En 2021, Ipsos a nommé CEO Ben Page, l’un des plus grands spécialistes des études de marché et de l’opinion publique dans le monde. Rencontré à l’occasion du Cannes Lions Festival en juin, il a partagé pour Forbes France ses conseils aux marques pour mieux communiquer dans un monde incertain. Du changement climatique à l’inflation en passant par les tensions géopolitiques, Ipsos se donne pour mission de guider les entreprises dans leurs décisions.

 

Pouvez-vous nous en dire plus sur votre parcours et comment il vous a mené à prendre la tête d’Ipsos ?

Ben Page : Je suis sorti diplômé de l’université d’Oxford en histoire en 1986 et j’ai commencé ma carrière au sein de l’institut de sondages britannique Mori. En arrivant chez Mori, je me suis découvert une vraie passion pour le marketing et la stratégie business. J’ai par ailleurs contribué à l’opération de rachat de Mori par Ipsos en 2005, convaincu de la nécessité de s’ouvrir à l’international. Dès 1992, j’ai travaillé en étroite collaboration avec des décideurs politiques au sein du gouvernement britannique, notamment pour les éclairer sur le comportement des citoyens et les nouvelles tendances de consommation.
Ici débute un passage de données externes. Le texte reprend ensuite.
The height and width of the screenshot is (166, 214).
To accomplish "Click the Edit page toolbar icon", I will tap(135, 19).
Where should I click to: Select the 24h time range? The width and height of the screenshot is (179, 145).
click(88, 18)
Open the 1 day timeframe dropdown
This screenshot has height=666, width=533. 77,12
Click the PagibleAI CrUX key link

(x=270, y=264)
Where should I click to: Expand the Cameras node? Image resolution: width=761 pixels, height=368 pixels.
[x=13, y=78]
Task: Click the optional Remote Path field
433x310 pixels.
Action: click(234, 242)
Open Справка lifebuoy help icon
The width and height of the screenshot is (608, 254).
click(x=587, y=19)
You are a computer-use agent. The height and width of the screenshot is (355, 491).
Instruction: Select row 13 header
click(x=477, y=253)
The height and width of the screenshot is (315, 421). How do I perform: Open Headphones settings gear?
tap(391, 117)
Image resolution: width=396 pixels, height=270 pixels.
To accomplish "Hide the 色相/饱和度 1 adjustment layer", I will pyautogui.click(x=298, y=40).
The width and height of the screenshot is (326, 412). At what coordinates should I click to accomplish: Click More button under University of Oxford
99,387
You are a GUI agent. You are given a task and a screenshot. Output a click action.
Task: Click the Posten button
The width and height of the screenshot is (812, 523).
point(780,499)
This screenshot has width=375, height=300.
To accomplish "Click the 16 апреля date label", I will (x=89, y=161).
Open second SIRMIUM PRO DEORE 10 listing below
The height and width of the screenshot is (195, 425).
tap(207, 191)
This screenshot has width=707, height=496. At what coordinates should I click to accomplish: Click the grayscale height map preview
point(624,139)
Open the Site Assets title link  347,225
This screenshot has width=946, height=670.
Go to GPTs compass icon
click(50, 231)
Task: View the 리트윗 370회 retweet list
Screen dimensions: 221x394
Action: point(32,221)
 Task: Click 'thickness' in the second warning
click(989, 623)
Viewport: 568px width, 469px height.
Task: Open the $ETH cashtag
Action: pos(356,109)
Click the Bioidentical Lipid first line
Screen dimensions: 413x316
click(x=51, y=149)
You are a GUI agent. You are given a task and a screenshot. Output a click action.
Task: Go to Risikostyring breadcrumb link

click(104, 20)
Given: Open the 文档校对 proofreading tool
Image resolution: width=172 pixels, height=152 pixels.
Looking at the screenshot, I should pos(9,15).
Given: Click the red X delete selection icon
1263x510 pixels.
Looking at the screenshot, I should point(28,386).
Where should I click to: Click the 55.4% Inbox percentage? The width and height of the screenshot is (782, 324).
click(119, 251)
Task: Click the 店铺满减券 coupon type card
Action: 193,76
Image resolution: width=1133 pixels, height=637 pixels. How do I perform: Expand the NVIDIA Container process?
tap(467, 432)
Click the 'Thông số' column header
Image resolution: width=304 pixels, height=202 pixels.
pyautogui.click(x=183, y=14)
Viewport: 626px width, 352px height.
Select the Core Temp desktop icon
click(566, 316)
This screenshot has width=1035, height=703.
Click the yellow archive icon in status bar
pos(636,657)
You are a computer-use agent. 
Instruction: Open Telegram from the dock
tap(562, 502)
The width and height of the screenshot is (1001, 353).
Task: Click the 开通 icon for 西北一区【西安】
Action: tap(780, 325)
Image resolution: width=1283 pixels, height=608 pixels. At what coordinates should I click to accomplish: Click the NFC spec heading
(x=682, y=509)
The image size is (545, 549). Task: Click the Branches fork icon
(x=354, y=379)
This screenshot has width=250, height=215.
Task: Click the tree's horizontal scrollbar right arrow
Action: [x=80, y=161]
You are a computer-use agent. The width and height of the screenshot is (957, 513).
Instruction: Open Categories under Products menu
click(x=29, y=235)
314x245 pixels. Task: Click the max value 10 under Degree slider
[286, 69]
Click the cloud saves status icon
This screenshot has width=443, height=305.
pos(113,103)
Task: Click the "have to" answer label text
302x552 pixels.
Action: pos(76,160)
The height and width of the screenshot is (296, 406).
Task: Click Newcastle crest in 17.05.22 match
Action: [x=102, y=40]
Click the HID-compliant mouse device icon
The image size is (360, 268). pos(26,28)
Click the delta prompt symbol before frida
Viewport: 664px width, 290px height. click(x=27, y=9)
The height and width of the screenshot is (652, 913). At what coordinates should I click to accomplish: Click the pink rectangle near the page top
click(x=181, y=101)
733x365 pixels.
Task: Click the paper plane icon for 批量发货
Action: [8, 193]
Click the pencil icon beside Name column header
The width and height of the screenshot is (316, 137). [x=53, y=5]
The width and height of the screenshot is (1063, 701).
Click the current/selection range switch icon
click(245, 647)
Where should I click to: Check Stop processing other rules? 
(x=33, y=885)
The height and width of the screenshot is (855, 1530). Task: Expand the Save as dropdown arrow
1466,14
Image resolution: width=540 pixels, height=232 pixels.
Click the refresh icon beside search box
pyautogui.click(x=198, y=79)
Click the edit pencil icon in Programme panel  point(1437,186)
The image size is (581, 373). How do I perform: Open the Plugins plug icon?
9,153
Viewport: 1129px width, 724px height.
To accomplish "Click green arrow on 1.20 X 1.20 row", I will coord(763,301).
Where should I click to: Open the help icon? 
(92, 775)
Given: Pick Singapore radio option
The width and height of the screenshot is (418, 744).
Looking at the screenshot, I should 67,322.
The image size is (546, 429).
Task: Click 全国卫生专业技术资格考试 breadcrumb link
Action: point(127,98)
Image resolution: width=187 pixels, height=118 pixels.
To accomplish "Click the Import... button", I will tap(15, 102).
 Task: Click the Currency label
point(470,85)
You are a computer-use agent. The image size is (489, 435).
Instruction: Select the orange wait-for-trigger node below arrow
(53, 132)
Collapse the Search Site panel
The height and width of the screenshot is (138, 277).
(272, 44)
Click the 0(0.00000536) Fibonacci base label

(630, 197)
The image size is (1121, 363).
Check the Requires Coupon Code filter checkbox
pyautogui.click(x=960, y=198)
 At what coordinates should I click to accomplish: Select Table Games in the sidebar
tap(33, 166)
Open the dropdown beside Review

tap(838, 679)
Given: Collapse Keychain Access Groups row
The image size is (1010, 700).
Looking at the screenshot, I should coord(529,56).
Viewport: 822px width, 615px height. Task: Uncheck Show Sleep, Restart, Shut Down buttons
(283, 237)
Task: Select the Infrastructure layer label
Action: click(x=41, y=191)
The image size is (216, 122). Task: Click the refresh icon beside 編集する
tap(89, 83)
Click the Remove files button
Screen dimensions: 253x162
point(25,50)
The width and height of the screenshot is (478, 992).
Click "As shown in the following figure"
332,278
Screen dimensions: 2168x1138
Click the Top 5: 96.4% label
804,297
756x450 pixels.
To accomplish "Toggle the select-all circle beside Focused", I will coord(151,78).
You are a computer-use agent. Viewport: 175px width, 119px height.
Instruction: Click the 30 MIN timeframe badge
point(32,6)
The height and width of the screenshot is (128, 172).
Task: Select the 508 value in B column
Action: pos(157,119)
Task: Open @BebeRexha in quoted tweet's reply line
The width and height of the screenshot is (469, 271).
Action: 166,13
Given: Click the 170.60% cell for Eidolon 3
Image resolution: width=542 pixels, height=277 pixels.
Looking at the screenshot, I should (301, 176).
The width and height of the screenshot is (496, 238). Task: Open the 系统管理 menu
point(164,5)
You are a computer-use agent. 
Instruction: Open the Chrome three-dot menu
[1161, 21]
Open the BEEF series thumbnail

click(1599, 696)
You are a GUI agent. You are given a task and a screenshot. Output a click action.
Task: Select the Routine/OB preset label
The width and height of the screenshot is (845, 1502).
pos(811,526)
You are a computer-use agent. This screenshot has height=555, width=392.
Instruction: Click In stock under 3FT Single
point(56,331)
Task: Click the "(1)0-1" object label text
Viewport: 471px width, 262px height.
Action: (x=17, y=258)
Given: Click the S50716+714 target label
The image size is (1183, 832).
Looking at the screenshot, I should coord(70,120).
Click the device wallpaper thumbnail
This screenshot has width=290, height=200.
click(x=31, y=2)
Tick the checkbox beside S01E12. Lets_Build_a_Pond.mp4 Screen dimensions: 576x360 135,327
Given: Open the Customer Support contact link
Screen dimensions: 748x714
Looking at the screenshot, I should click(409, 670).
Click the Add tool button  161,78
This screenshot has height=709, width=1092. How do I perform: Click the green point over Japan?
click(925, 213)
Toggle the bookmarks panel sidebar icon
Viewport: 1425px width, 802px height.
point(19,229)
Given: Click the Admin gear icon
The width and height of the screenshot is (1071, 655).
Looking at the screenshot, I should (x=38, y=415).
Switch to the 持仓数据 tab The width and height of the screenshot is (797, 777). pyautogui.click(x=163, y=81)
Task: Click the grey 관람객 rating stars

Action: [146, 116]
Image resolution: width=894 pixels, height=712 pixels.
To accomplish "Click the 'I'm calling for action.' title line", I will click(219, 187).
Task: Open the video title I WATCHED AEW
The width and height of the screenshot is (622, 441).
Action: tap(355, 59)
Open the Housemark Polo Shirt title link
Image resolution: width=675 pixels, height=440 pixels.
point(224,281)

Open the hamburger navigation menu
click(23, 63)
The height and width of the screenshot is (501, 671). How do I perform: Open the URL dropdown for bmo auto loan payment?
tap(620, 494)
C’est cette volonté de mieux comprendre sa cible et ses audiences qui permet de devenir plus performant : les entreprises qui cherchent la satisfaction client avant le profit sont celles qui réussissent à se démarquer. En 2009, je suis devenu directeur général d’Ipsos au Royaume-Uni et en Irlande. Et douze ans plus tard, j’ai été choisi comme CEO du groupe, pour succéder à son fondateur Didier Truchot.

En prenant le poste de CEO, quel a été le principal défi que vous avez souhaité relever ?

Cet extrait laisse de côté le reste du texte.